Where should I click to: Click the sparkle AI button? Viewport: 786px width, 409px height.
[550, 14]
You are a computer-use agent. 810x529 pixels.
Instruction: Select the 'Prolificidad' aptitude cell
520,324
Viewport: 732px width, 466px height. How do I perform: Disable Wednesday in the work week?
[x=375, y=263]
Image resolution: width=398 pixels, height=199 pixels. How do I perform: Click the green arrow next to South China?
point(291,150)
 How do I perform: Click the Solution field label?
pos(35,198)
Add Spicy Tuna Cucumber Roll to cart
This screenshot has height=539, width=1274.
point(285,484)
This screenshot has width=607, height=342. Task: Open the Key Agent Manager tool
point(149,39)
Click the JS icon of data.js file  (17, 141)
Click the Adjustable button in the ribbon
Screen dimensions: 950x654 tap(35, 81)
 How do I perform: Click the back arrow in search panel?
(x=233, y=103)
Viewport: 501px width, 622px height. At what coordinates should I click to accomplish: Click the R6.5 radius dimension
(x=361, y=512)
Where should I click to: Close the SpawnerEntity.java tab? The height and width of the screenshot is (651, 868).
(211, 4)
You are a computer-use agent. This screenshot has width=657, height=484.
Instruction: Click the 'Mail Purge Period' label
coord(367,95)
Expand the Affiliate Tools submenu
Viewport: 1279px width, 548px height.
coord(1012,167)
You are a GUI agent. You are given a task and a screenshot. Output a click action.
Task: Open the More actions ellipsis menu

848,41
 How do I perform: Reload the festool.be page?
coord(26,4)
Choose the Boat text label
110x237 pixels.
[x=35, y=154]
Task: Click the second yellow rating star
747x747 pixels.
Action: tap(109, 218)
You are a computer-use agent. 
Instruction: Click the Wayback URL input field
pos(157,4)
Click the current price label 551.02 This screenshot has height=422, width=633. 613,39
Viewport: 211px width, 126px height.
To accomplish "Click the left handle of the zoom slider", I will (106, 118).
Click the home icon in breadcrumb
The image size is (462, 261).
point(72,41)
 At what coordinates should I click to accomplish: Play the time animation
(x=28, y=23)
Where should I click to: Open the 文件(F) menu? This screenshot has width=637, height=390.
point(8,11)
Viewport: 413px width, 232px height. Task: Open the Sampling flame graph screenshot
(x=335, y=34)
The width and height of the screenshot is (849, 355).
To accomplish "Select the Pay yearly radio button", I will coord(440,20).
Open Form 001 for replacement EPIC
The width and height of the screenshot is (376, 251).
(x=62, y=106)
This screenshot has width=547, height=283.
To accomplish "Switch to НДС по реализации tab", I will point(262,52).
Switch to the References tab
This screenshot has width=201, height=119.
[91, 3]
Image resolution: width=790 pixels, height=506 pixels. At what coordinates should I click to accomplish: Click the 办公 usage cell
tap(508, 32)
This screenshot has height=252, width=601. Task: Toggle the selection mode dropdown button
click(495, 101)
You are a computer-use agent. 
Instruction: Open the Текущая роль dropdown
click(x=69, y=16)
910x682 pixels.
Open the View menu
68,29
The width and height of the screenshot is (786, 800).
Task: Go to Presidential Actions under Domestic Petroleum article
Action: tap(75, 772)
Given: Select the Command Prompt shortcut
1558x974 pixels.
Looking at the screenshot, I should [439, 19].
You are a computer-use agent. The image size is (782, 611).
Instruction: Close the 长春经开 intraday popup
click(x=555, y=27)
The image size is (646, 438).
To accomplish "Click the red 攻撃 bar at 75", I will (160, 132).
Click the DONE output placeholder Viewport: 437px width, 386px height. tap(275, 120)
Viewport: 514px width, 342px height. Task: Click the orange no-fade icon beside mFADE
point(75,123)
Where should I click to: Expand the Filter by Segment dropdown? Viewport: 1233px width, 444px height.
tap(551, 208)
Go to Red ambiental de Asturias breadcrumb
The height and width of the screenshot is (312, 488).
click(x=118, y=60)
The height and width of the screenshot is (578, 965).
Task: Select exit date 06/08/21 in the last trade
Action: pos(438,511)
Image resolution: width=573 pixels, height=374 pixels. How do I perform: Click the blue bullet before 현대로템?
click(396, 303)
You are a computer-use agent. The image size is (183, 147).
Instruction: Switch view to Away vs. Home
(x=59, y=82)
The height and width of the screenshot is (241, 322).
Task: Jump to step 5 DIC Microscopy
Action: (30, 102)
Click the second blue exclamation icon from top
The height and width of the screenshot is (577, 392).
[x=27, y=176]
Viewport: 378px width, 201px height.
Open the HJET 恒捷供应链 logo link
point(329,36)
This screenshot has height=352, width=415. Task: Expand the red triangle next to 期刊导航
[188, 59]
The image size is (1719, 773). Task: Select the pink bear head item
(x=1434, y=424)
==============================
Exercise brief:
All of the material above should be repeated word for word.

Solution:
Where should I click to: Click the sparkle AI button? Viewport: 786px width, 409px height.
[550, 14]
You are a computer-use agent. 810x529 pixels.
Instruction: Select the 'Prolificidad' aptitude cell
520,324
Viewport: 732px width, 466px height. How do I perform: Disable Wednesday in the work week?
[x=375, y=263]
Image resolution: width=398 pixels, height=199 pixels. How do I perform: Click the green arrow next to South China?
point(291,150)
 How do I perform: Click the Solution field label?
pos(35,198)
Add Spicy Tuna Cucumber Roll to cart
This screenshot has height=539, width=1274.
point(285,484)
This screenshot has width=607, height=342. Task: Open the Key Agent Manager tool
point(149,39)
Click the JS icon of data.js file  (17, 141)
Click the Adjustable button in the ribbon
Screen dimensions: 950x654 tap(35, 81)
 How do I perform: Click the back arrow in search panel?
(x=233, y=103)
Viewport: 501px width, 622px height. At what coordinates should I click to accomplish: Click the R6.5 radius dimension
(x=361, y=512)
Where should I click to: Close the SpawnerEntity.java tab? The height and width of the screenshot is (651, 868).
(211, 4)
You are a computer-use agent. This screenshot has width=657, height=484.
Instruction: Click the 'Mail Purge Period' label
coord(367,95)
Expand the Affiliate Tools submenu
Viewport: 1279px width, 548px height.
coord(1012,167)
You are a GUI agent. You are given a task and a screenshot. Output a click action.
Task: Open the More actions ellipsis menu

848,41
 How do I perform: Reload the festool.be page?
coord(26,4)
Choose the Boat text label
110x237 pixels.
[x=35, y=154]
Task: Click the second yellow rating star
747x747 pixels.
Action: tap(109, 218)
You are a computer-use agent. 
Instruction: Click the Wayback URL input field
pos(157,4)
Click the current price label 551.02 This screenshot has height=422, width=633. 613,39
Viewport: 211px width, 126px height.
To accomplish "Click the left handle of the zoom slider", I will (106, 118).
Click the home icon in breadcrumb
The image size is (462, 261).
point(72,41)
 At what coordinates should I click to accomplish: Play the time animation
(x=28, y=23)
Where should I click to: Open the 文件(F) menu? This screenshot has width=637, height=390.
point(8,11)
Viewport: 413px width, 232px height. Task: Open the Sampling flame graph screenshot
(x=335, y=34)
The width and height of the screenshot is (849, 355).
To accomplish "Select the Pay yearly radio button", I will coord(440,20).
Open Form 001 for replacement EPIC
The width and height of the screenshot is (376, 251).
(x=62, y=106)
This screenshot has width=547, height=283.
To accomplish "Switch to НДС по реализации tab", I will point(262,52).
Switch to the References tab
This screenshot has width=201, height=119.
[91, 3]
Image resolution: width=790 pixels, height=506 pixels. At what coordinates should I click to accomplish: Click the 办公 usage cell
tap(508, 32)
This screenshot has height=252, width=601. Task: Toggle the selection mode dropdown button
click(495, 101)
You are a computer-use agent. 
Instruction: Open the Текущая роль dropdown
click(x=69, y=16)
910x682 pixels.
Open the View menu
68,29
The width and height of the screenshot is (786, 800).
Task: Go to Presidential Actions under Domestic Petroleum article
Action: tap(75, 772)
Given: Select the Command Prompt shortcut
1558x974 pixels.
Looking at the screenshot, I should [439, 19].
You are a computer-use agent. The image size is (782, 611).
Instruction: Close the 长春经开 intraday popup
click(x=555, y=27)
The image size is (646, 438).
To accomplish "Click the red 攻撃 bar at 75", I will (160, 132).
Click the DONE output placeholder Viewport: 437px width, 386px height. tap(275, 120)
Viewport: 514px width, 342px height. Task: Click the orange no-fade icon beside mFADE
point(75,123)
Where should I click to: Expand the Filter by Segment dropdown? Viewport: 1233px width, 444px height.
tap(551, 208)
Go to Red ambiental de Asturias breadcrumb
The height and width of the screenshot is (312, 488).
click(x=118, y=60)
The height and width of the screenshot is (578, 965).
Task: Select exit date 06/08/21 in the last trade
Action: pos(438,511)
Image resolution: width=573 pixels, height=374 pixels. How do I perform: Click the blue bullet before 현대로템?
click(396, 303)
You are a computer-use agent. The image size is (183, 147).
Instruction: Switch view to Away vs. Home
(x=59, y=82)
The height and width of the screenshot is (241, 322).
Task: Jump to step 5 DIC Microscopy
Action: (30, 102)
Click the second blue exclamation icon from top
The height and width of the screenshot is (577, 392).
[x=27, y=176]
Viewport: 378px width, 201px height.
Open the HJET 恒捷供应链 logo link
point(329,36)
This screenshot has height=352, width=415. Task: Expand the red triangle next to 期刊导航
[188, 59]
The image size is (1719, 773). Task: Select the pink bear head item
(x=1434, y=424)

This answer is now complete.